It is clearly visible that just the CIs of generic retargetring vs. no retargeting cross the 0 bound, which further indicates that the differences in means are statistically not significantly different from 0.

From a reporting standpoint we can say that revenue is higher when using dynamic retargeting vs. no retargeting or generic retargeting, but there is no significant difference between the sales for products in the  dynamic retargeting vs. no retargeting conditions. Managerially, this means that only dynamic retargetting helps us to increase sales. 


**Question 2**

For this question we want to examine whether customer ranks are significantly different for different types of advertising. Because we are dealing with data on an ordinal scale, we can not use ANOVA for this type of question. The non-parametric counterpart is the Kruskal-Wallis test, which tests for differences in medians between groups.
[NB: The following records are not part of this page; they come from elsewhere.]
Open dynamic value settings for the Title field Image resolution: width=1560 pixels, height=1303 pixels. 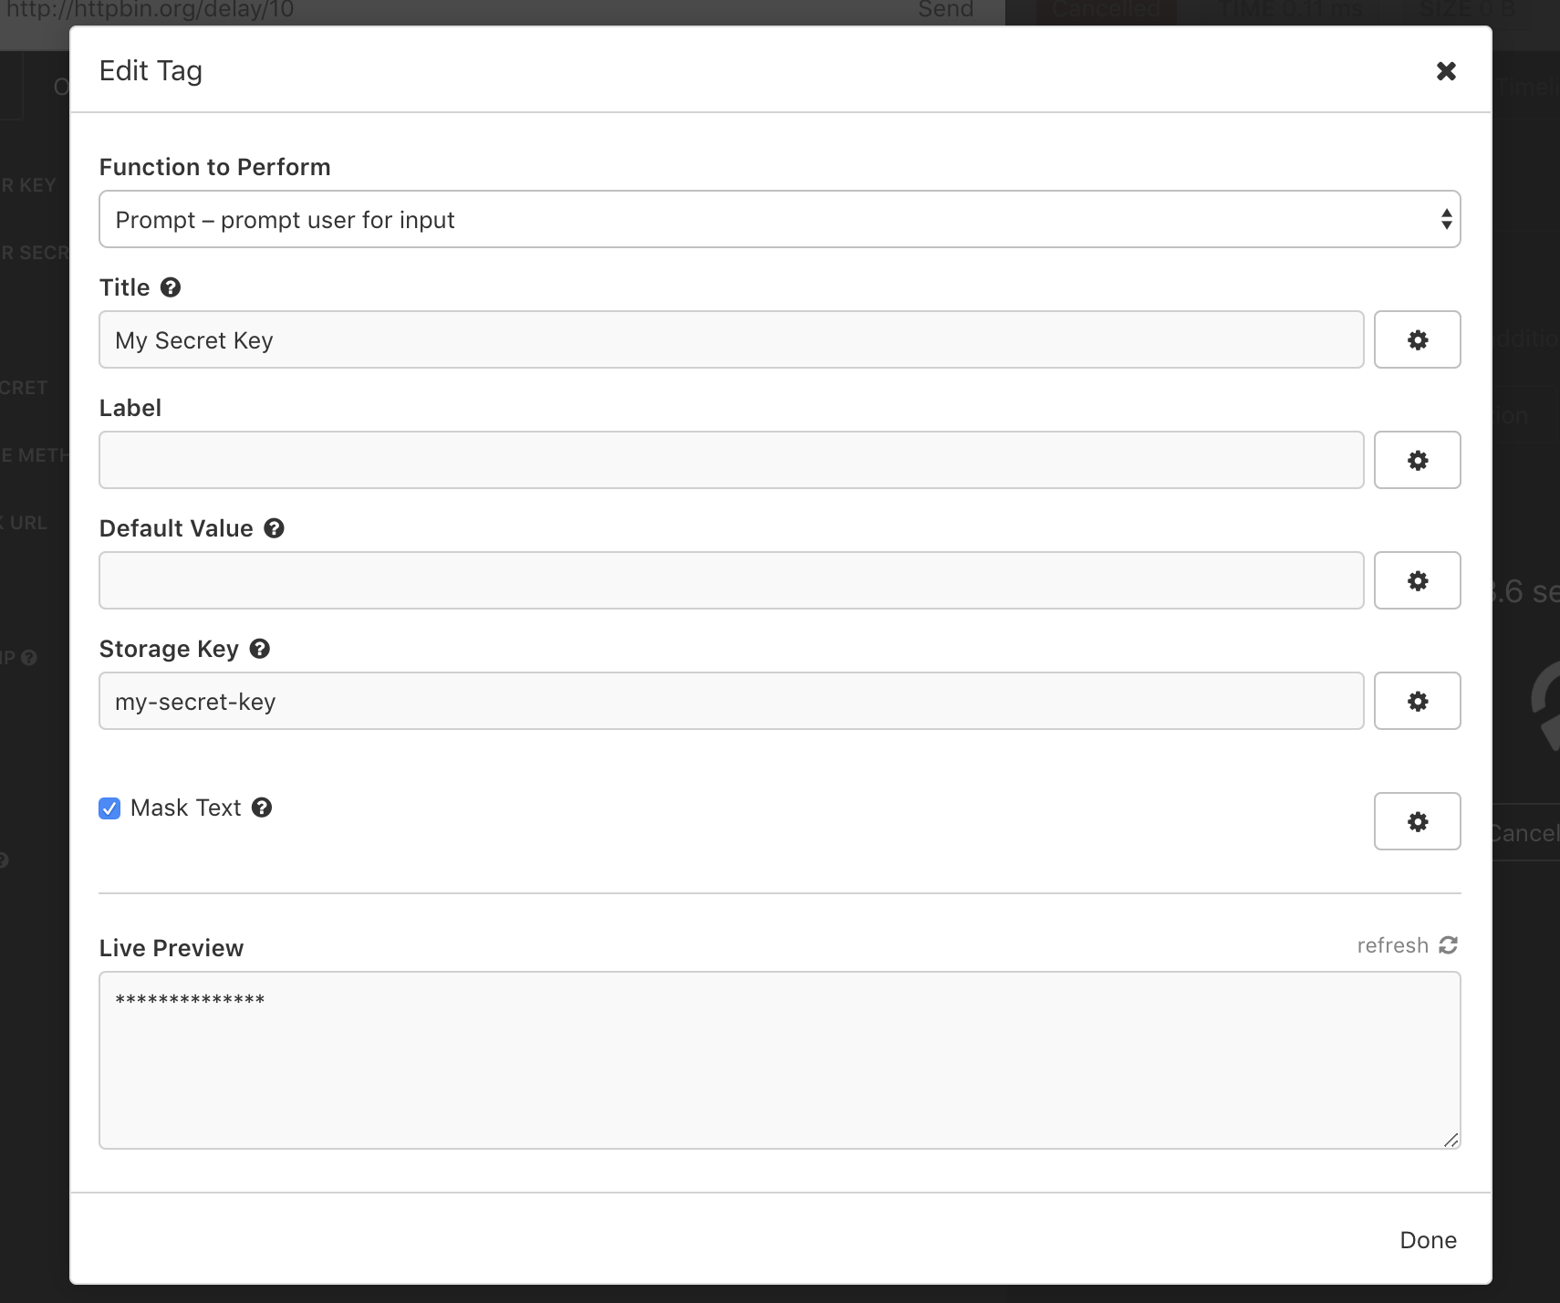1417,339
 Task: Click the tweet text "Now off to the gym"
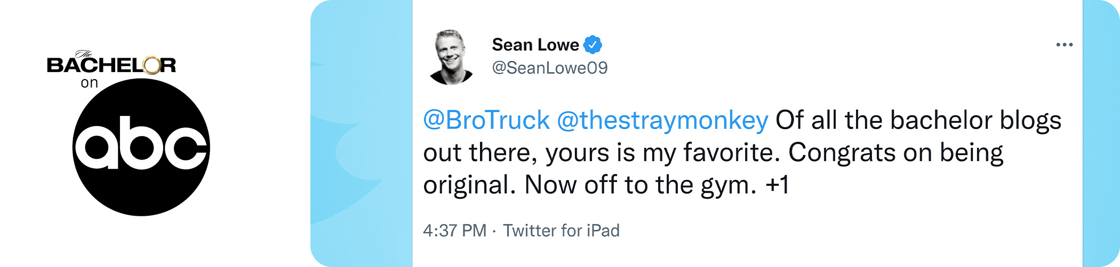pos(640,185)
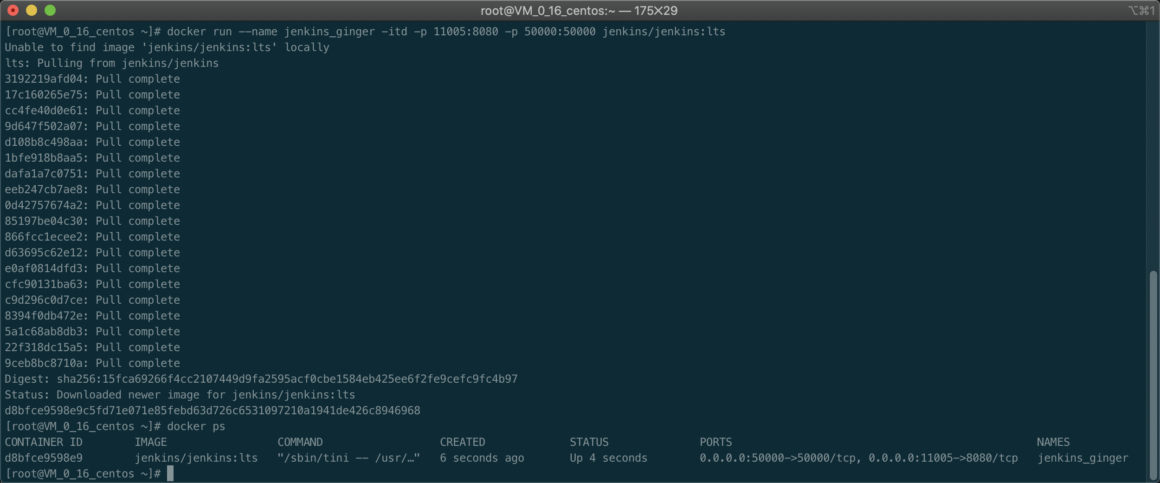Click the 'Status: Downloaded newer image' line
The height and width of the screenshot is (483, 1160).
click(x=180, y=395)
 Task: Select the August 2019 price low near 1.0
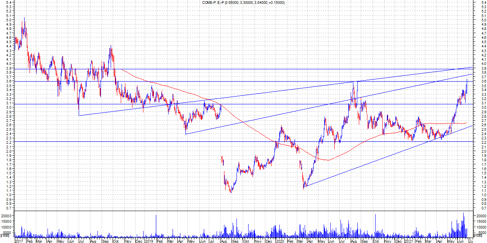231,192
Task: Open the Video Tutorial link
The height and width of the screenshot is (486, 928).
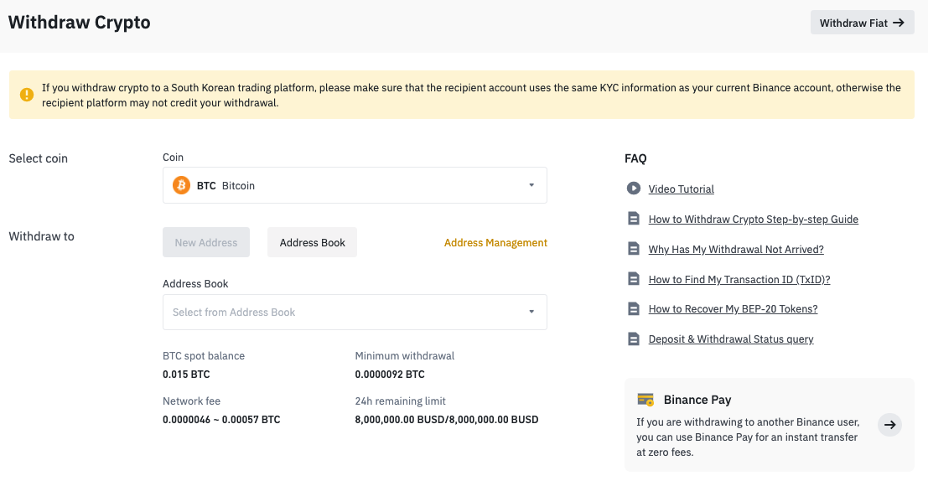Action: [681, 189]
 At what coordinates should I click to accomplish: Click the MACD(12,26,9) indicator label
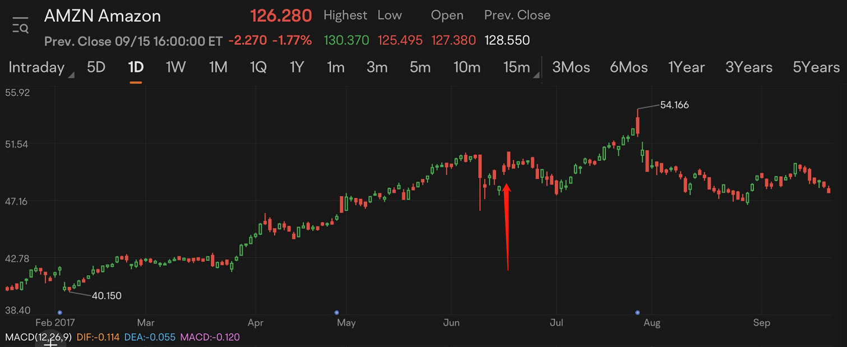pyautogui.click(x=38, y=337)
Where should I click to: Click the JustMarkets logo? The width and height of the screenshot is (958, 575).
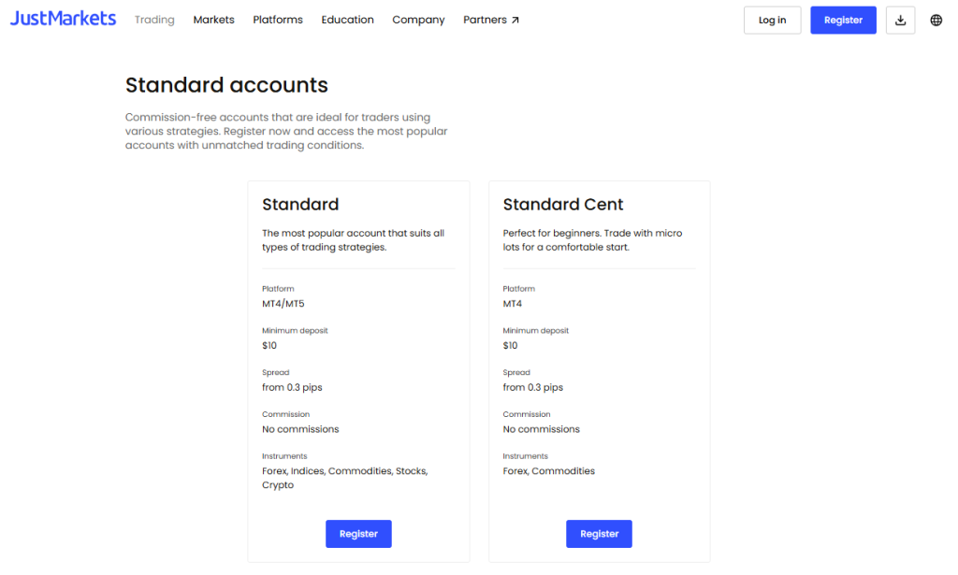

Hence, the null hypothesis is that the medians are equal in each group and the alternative hypothesis is that there is a difference between at least one pair of groups in terms of the median. 

$$H_0: \bar{\mu}_1 =  \bar{\mu}_2 = \bar{\mu}_3 $$
$$H_1: \textrm{The meadians are not all equal} $$
Or, alternatively

$$H_1: \exists {i,j}: {\bar \mu_i \ne \bar \mu_j} $$

A good way to visualize ordinal data is through a boxplot.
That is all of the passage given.